Trump’s Secret Document, with the Post-Administration Pollster Communication, in His Desk Drawer

In Trump’s stolen document case, the two sides have submitted disputes to Special Master Raymond Dearie. Because some earlier documents remain sealed (because of the hurricane, DOJ says), the most descriptive document included is this one, laying out disputes.

The two sides are fighting over whether Trump’s notes on clippings and briefing books are presidential documents (both are squarely within the Presidential Records Act definition).

The most interesting description in the document pertains to one particular item over which the two sides are fighting: a “compilation” of two classified documents, with three communications that post-date when he left the White House.

This document is a compilation that includes three documents that post-date Plaintiff’s term in office and two classified cover sheets, one SECRET and the other CONFIDENTIAL. Because Plaintiff can only have received the documents bearing classification markings in his capacity as President, the entire mixed document is a Presidential record.

Besides the classified cover sheets, which were inserted by the FBI in lieu of the actual documents, none of the remaining communications in the document are confidential presidential communications that might be subject to a claim of executive privilege.
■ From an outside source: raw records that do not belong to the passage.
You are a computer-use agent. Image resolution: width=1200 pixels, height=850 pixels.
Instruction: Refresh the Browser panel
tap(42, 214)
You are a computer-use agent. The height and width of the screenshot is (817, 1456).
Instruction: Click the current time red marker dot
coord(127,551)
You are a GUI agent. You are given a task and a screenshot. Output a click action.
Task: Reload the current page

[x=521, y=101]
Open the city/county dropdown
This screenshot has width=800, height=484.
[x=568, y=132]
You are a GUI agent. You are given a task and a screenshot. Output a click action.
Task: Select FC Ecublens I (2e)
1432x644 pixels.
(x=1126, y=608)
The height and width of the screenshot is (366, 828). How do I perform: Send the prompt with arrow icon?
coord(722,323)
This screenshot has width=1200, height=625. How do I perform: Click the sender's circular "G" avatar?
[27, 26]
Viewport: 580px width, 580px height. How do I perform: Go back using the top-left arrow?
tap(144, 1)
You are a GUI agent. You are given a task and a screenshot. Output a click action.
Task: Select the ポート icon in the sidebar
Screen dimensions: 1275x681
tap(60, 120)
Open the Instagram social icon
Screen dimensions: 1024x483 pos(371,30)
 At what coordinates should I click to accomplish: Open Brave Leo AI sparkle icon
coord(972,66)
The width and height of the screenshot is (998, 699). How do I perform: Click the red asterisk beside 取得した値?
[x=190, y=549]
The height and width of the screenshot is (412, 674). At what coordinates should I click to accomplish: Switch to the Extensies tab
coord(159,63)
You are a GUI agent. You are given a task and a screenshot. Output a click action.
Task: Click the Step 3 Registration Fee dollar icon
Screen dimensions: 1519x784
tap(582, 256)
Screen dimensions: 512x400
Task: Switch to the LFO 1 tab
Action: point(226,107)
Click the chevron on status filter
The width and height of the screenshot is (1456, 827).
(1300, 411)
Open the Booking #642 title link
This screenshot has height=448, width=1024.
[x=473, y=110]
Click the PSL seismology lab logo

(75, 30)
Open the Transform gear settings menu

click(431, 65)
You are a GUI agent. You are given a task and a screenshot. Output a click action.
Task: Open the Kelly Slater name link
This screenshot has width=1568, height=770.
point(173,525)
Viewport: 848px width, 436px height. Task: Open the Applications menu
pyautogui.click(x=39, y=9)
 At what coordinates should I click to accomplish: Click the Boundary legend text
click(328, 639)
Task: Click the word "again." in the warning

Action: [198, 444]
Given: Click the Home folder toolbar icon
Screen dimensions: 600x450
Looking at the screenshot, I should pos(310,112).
Three communications are from a book author, a religious leader, and a pollster. The first two cannot be characterized as presidential advisers and all three are either dated or by content occurred after Plaintiff’s administration ended.

This passage explains something I was wondering from the inventory: how DOJ accounted for the classified documents in the Bates numbers. The answer is that FBI included cover sheets to mark where the classified documents were, so they count in the running Bates count.

This particular document (or “compilation”) was in a desk drawer in Trump’s office. (We know that because the Bates number appears in Item 4, the box of stuff from the desk drawer, in the main inventory. Aside from the Roger Stone clemency, this was the only document outside of the leatherbound box with classified documents in Trump’s office.

The compilation, as found in the desk drawer, includes:

  • A Secret document
  • A Confidential document
  • A communication that post-dates Trump’s administration, from a book author
  • A communication that post-dates Trump’s administration, from a religious leader
  • A communication that post-dates Trump’s administration, from a pollster

The secrets involved here are nowhere near as sensitive as the stuff in Trump’s leatherbound box, which stored the most sensitive documents. Confidential documents like the one in this compilation are often State Department cables.

But in some ways this document is more damning: because it shows he was commingling stolen classified documents with his ongoing affairs after leaving the White House. It gets far closer to showing that Trump was using government secrets for his own personal affairs even after he left the White House.